As we struggle with the speed of change, the fragmentation of media, the demand for new skills, our attempts to create integrated marketing technology ecosystems and the 24/7 expectations of our customers, we have to create marketing operations and processes that can support all this.

As Ruth Mortimer wrote when introducing Marketing Week’s Vision 100 list of future marketers:

It is becoming abundantly clear that marketing is such a rapidly evolving discipline that those who can’t adapt will be left behind. Vision, translated into adaptability, is the currency that brands now desire above all others.

Agility and responsiveness to change will determine our ability to survive as marketers.

Cancer Research’s agile marketing masterclass

I was impressed by the success Cancer Research UK achieved recently with #nomakeupselfie.

This was not a campaign it came up with, nor was it the only cancer charity to do well out of the initiative but it did manage to raise over £8m in six days from something that was unplanned and welled up out of social media.

The concept began with posts by women wearing no makeup, who nominated their friends to do the same, to raise awareness of breast cancer. Celebrities and brands like Virgin Atlantic got involved and it mushroomed.

Irish Cancer Society tweet

What impresses me most about Cancer Research UK’s reaction, apart from its deft handling of something that could risk looking like hijacking a meme to make money, was how quickly it did things.

  • The team spotted the trend out of hours because it had the monitoring technology and team rota in place.
  • It set up a text donation mechanic within a day because it saw the mobile opportunity.
  • It started bidding on paid search to drive more traffic when its search data showed the charity the opportunity.
  • It had the governance processes in place such that decisions could be made quickly.
  • It rapidly brought the full power of all its social channels to bear.

The charity’s tech systems and working practices coped well. It had, to a large degree, planned for the unplanned and been responsive and agile.

Would your marketing operation have fared as well?

Agile and technology

A key element of the manifesto is Technology. We know that marketing and technology are becoming closer and need to work together if businesses are to transform and the modern marketing we espouse is to be a reality.

As it happens the world of technology, specifically software development, has faced exactly the same challenges that we face in marketing in dealing with change and in being able to reprioritise and redeploy resources more quickly and effectively.

The response is called ‘Agile software development’. I urge you to learn about it because I see no reason why it should not be applied to the way we need to work in marketing.

- [Exercise objective] Revise the text on agile marketing from "It is becoming" to "of social media.", changing "adaptability" to "flexibility". The material that follows has no connection to the text on agile marketing.

- [Supplied information]
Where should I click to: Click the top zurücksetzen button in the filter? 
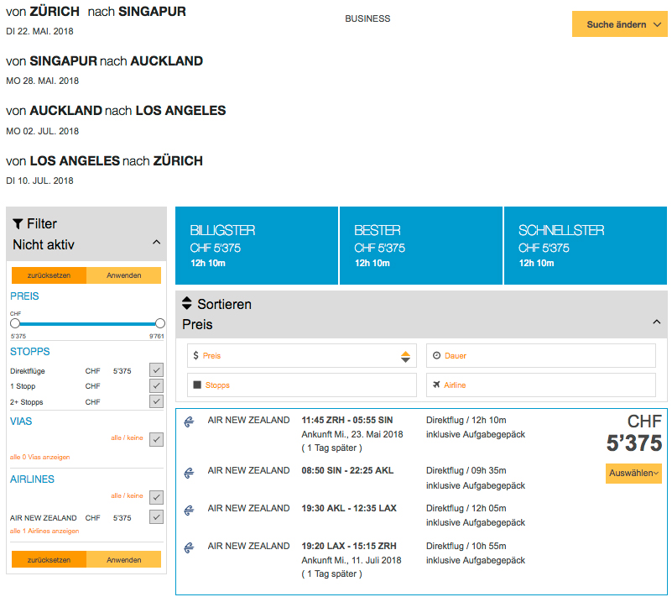pyautogui.click(x=49, y=275)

- [Finished task]
It is becoming abundantly clear that marketing is such a rapidly evolving discipline that those who can’t adapt will be left behind. Vision, translated into flexibility, is the currency that brands now desire above all others.

Agility and responsiveness to change will determine our ability to survive as marketers.

Cancer Research’s agile marketing masterclass

I was impressed by the success Cancer Research UK achieved recently with #nomakeupselfie.

This was not a campaign it came up with, nor was it the only cancer charity to do well out of the initiative but it did manage to raise over £8m in six days from something that was unplanned and welled up out of social media.